Meister des Terrorismus
Oliver Schröm dokumentiert die Kontakte zwischen deutschen "Revolutionären Zellen" und dem Top-Terroristen Carlos

Es gibt nur wenige Terroristen, die sich schonungslos mit ihrem eigenen Irrweg auseinandergesetzt haben. Zu diesen seltenen Exemplaren gehört das frühere Mitglied der "Revolutionären Zellen" (RZ), Magdalena Kopp, die außerdem die Geliebte des Venezolaners Ilich Ramirez Sanchez alias Carlos, Mutter ihrer gemeinsamen Tochter und spätere Ehefrau dieses in den siebziger, achtziger und neunziger Jahren weltweit meistgesuchten Terroristen war.

Der Journalist Oliver Schröm, der bislang eher durch triviale Enthüllungsliteratur über Spendenskandale und angebliche "Netzwerke alter und junger Nazis" hervorgetreten ist, recherchierte mehr als sechs Jahre im Umfeld der Terrorgruppe "Organisation Internationaler Revolutionäre" (OIR) und legt nun eine spannend und präzise geschriebene Dokumentation des internationalen Terrorismus vor.
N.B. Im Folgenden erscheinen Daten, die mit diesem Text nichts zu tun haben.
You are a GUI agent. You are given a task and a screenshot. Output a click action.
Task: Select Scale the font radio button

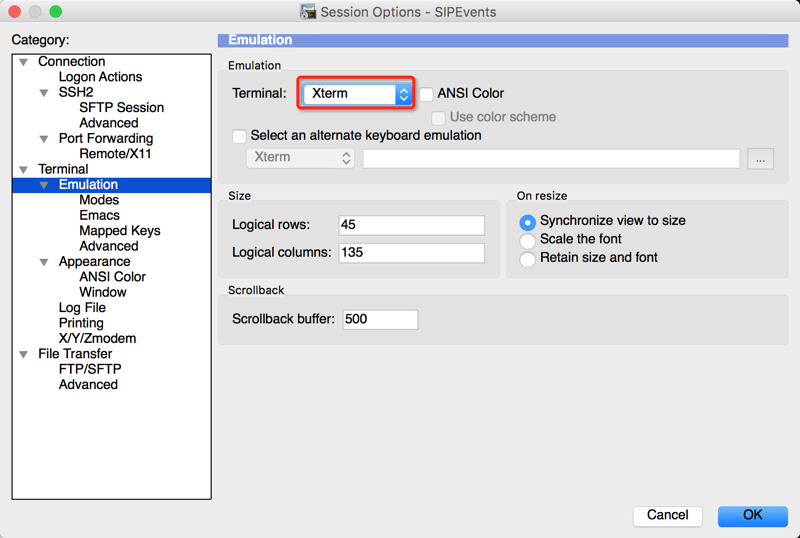click(527, 240)
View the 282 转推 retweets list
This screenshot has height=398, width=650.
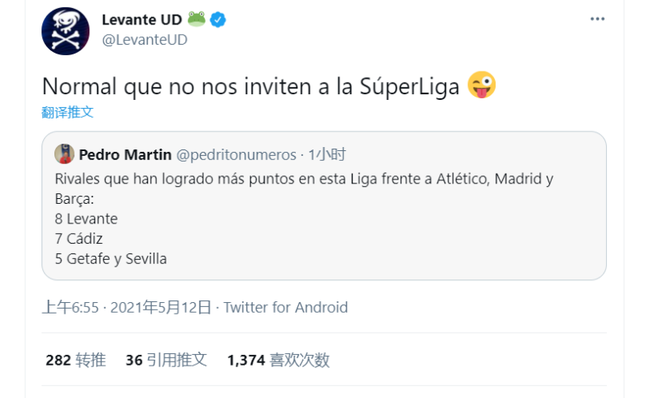click(76, 360)
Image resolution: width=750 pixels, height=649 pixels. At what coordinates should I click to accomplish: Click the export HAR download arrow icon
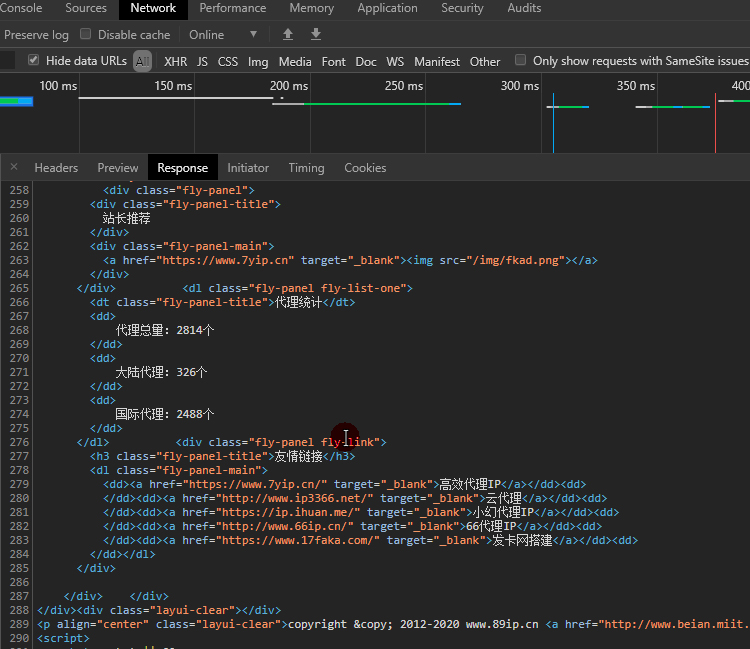(316, 34)
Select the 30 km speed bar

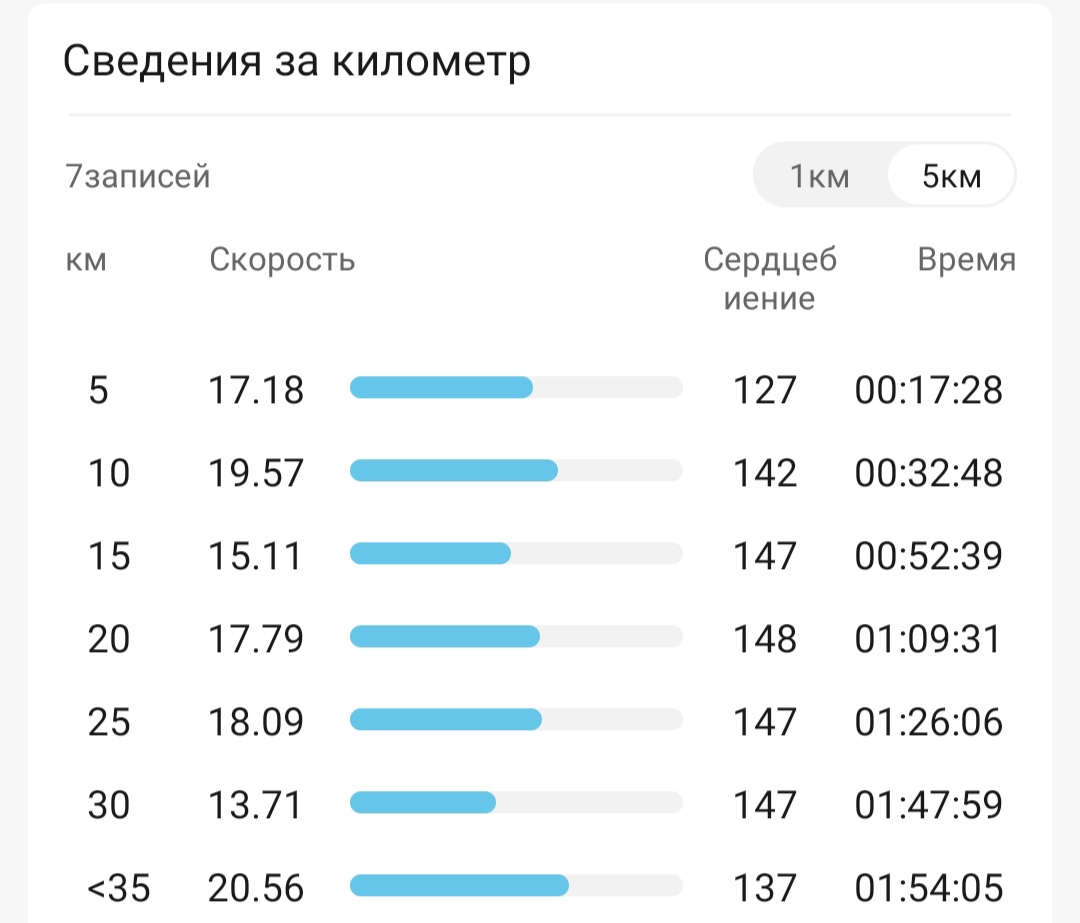coord(517,802)
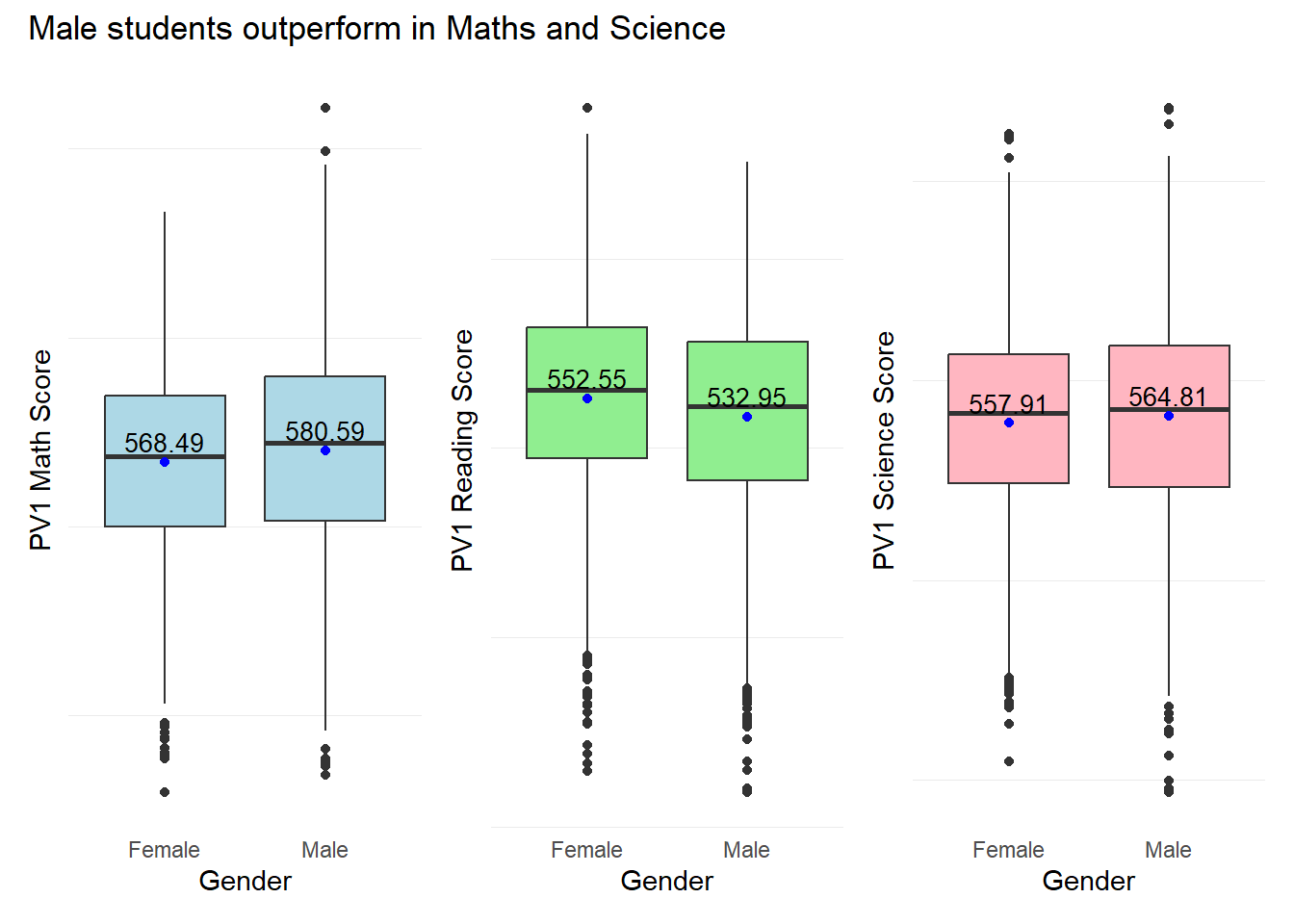This screenshot has width=1294, height=924.
Task: Click the Male label under Reading plot
Action: (746, 850)
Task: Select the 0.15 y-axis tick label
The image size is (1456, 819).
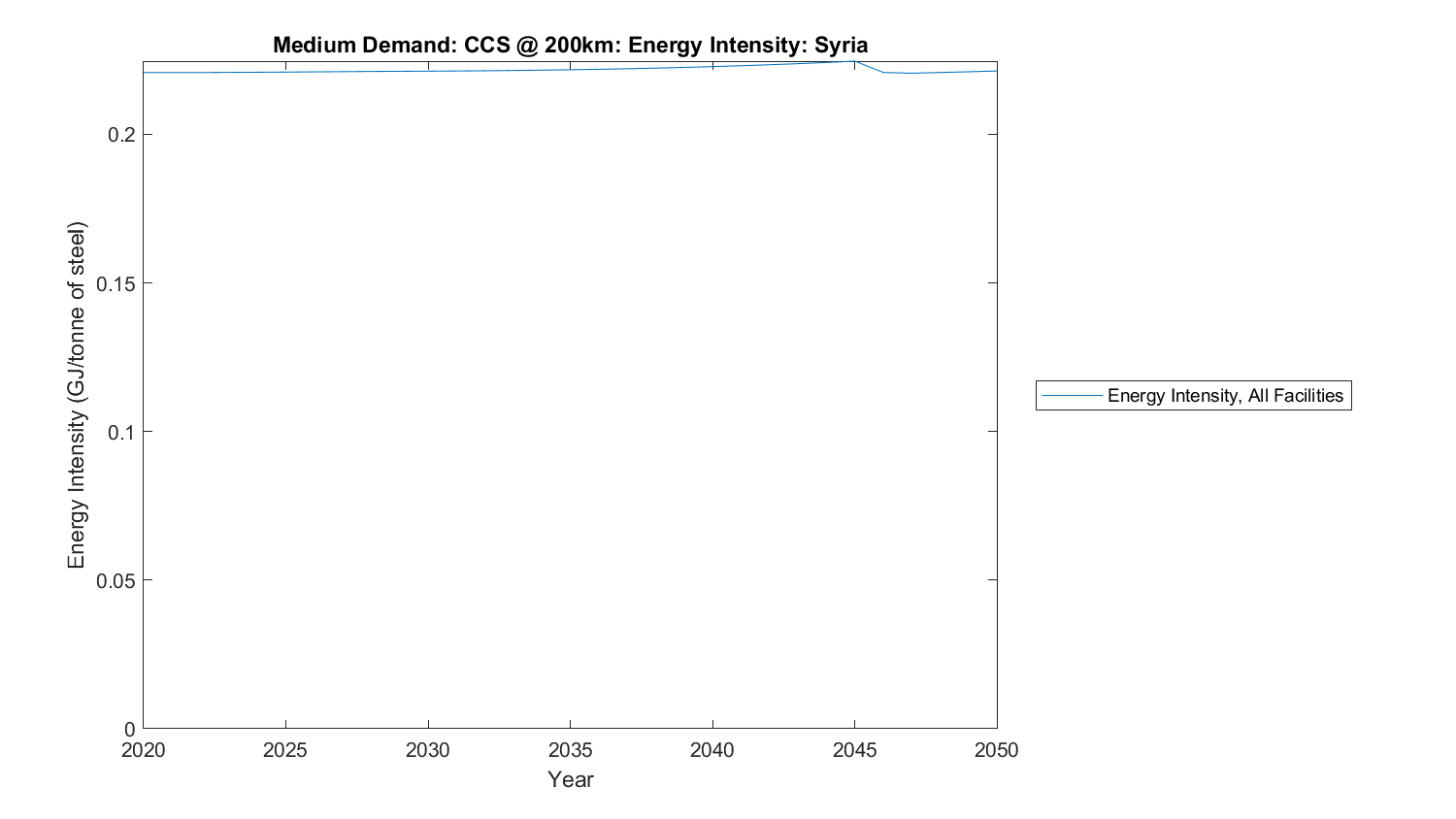Action: pyautogui.click(x=116, y=283)
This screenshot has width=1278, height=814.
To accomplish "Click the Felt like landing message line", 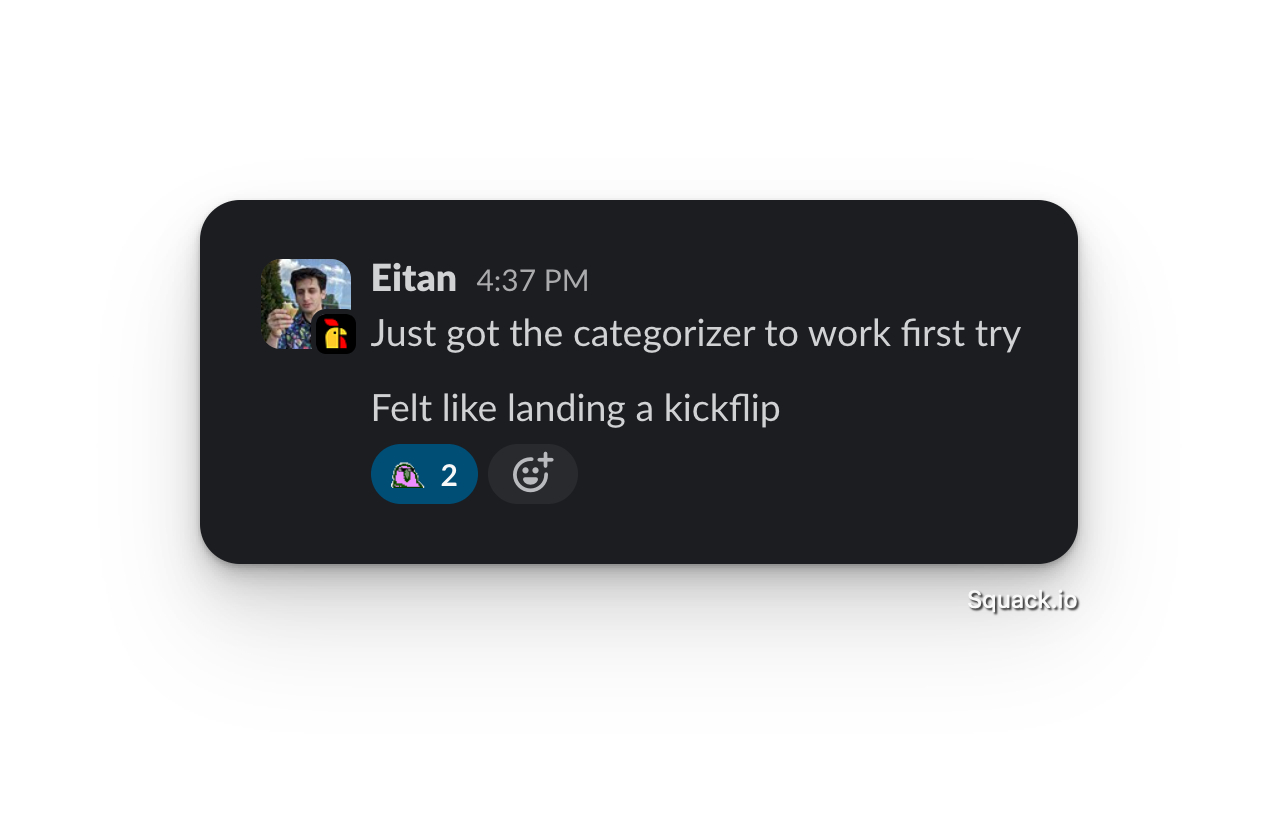I will coord(575,408).
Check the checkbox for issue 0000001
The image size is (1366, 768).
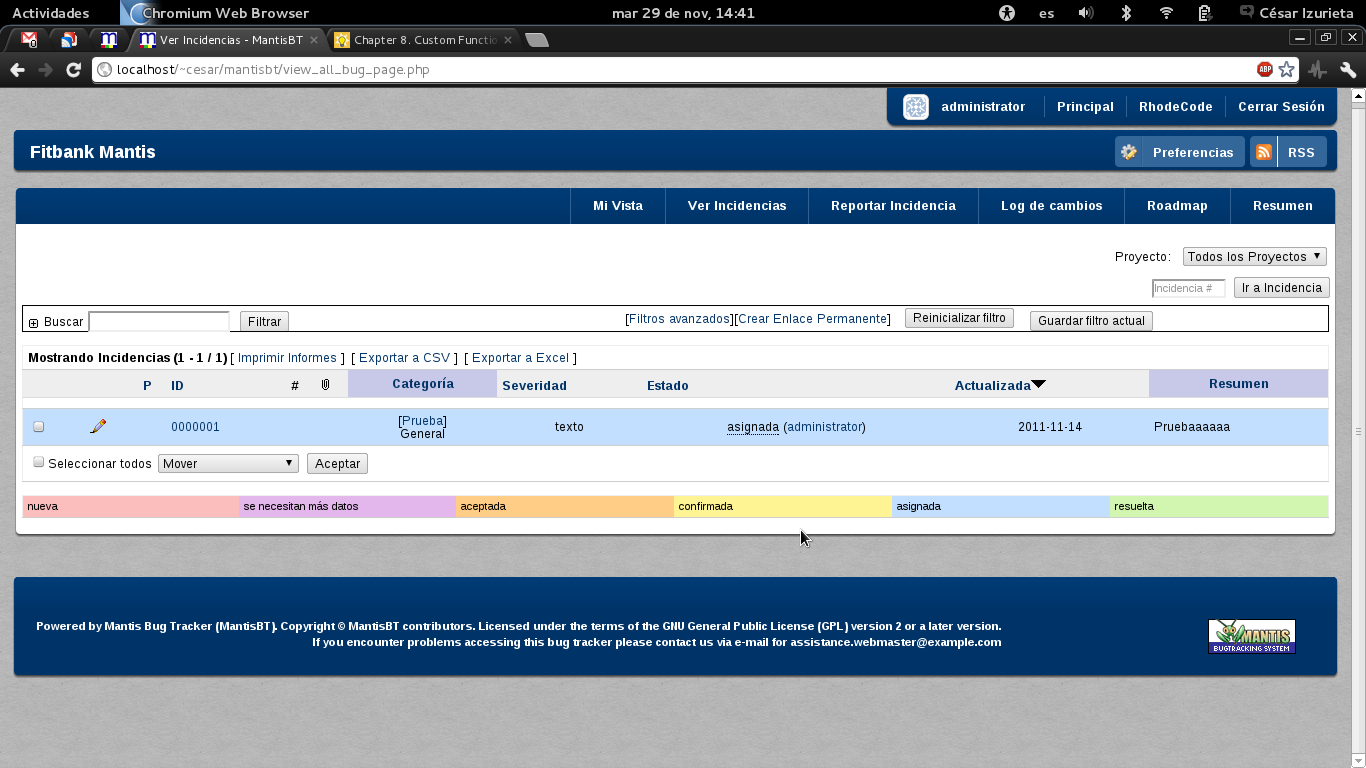tap(39, 427)
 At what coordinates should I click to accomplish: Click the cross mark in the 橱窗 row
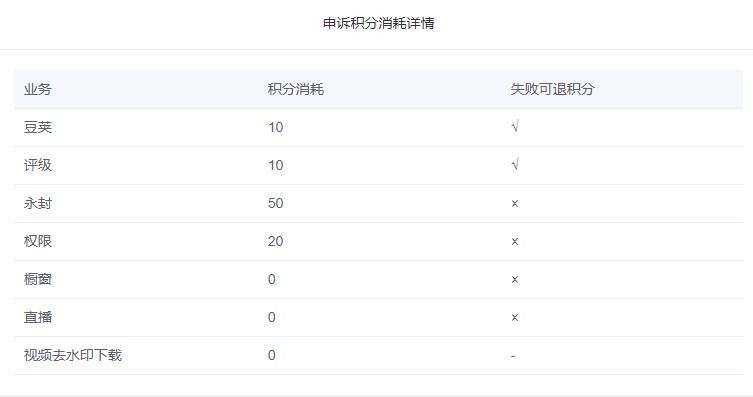point(515,279)
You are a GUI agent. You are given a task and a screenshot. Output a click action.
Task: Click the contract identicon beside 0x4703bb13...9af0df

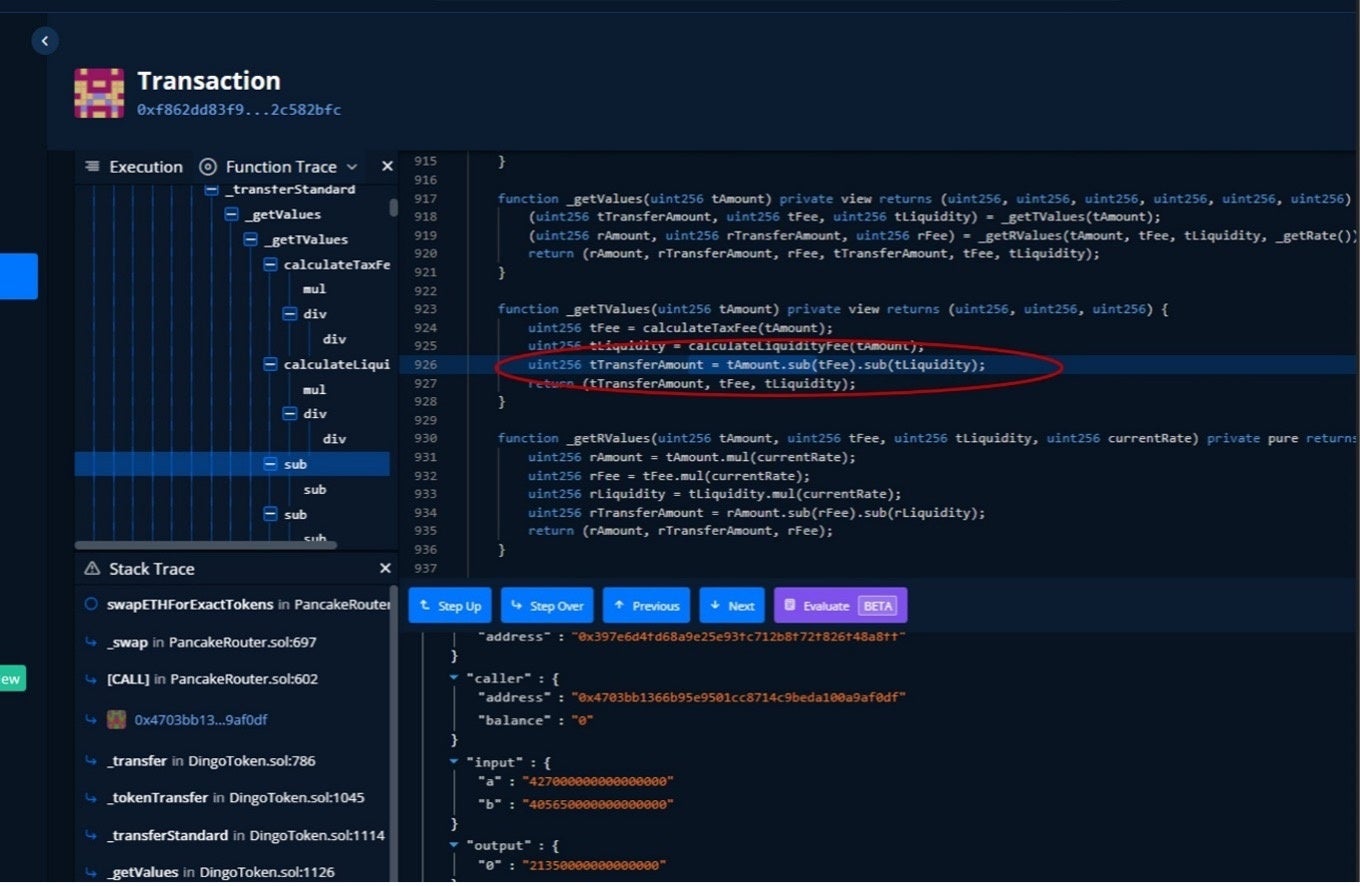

Bereits 1995 hatten der ARD-Redakteur Fritz Schmaldienst und der ehemalige Nachrichtendienstler Klaus-Dieter Matschke in "Carlos-Komplize Weinrich" die Spuren dieses Top-Zirkels der Terror-Szene aufgenommen. Schröm knüpft daran an, beleuchtet aber erstmals die verhängnisvolle Rolle der "Revolutionären Zellen", die im Gegensatz zur terroristischen "Roten Armee Fraktion (RAF) kein Gesicht hatten. Die "Feierabendterroristen" der RZ führten ein gut getarntes bürgerliches Leben, waren in Wahrheit aber äußerst gefährlich. So war es durchaus kein Zufall, daß Carlos aus dieser Gruppe seine deutschen Mitstreiter rekrutierte. 1975 erlangte er mit seinem Überfall auf die Wiener Opec-Konferenz traurige Berühmtheit. Im Auftrag der "Volksfront für die Befreiung Palästinas" (PFLP), des rumänischen Geheimdienstes "Securitate" und mit tatkräftiger Unterstützung offizieller irakischer, syrischer und libyscher Behörden mordete und bombte sich die OIR, deren Hauptquartier sich in Budapest befand, durch Europa. 1981 wird der Sender "Radio Freies Europa" in die Luft gesprengt, wobei acht Mitarbeiter zum Teil schwer verletzt werden. Zwei Jahre später detoniert in West-Berlin eine Bombe vor dem französischen Kulturzentrum "Maison de France". Der Anschlag fordert einen Toten und 23 Schwerverletzte. 1985 ermordet Carlos in Anwesenhenheit von Johannes Weinrich in Damaskus den "Verräter" Gerd Albertus, ein Frankfurter RZ-Mitglied, das angeblich ohne Wissen des "Chefs" mit der Stasi zusammengearbeitet haben soll. Die RZler erfahren erst Jahre später von dem Mord an ihrem Genossen.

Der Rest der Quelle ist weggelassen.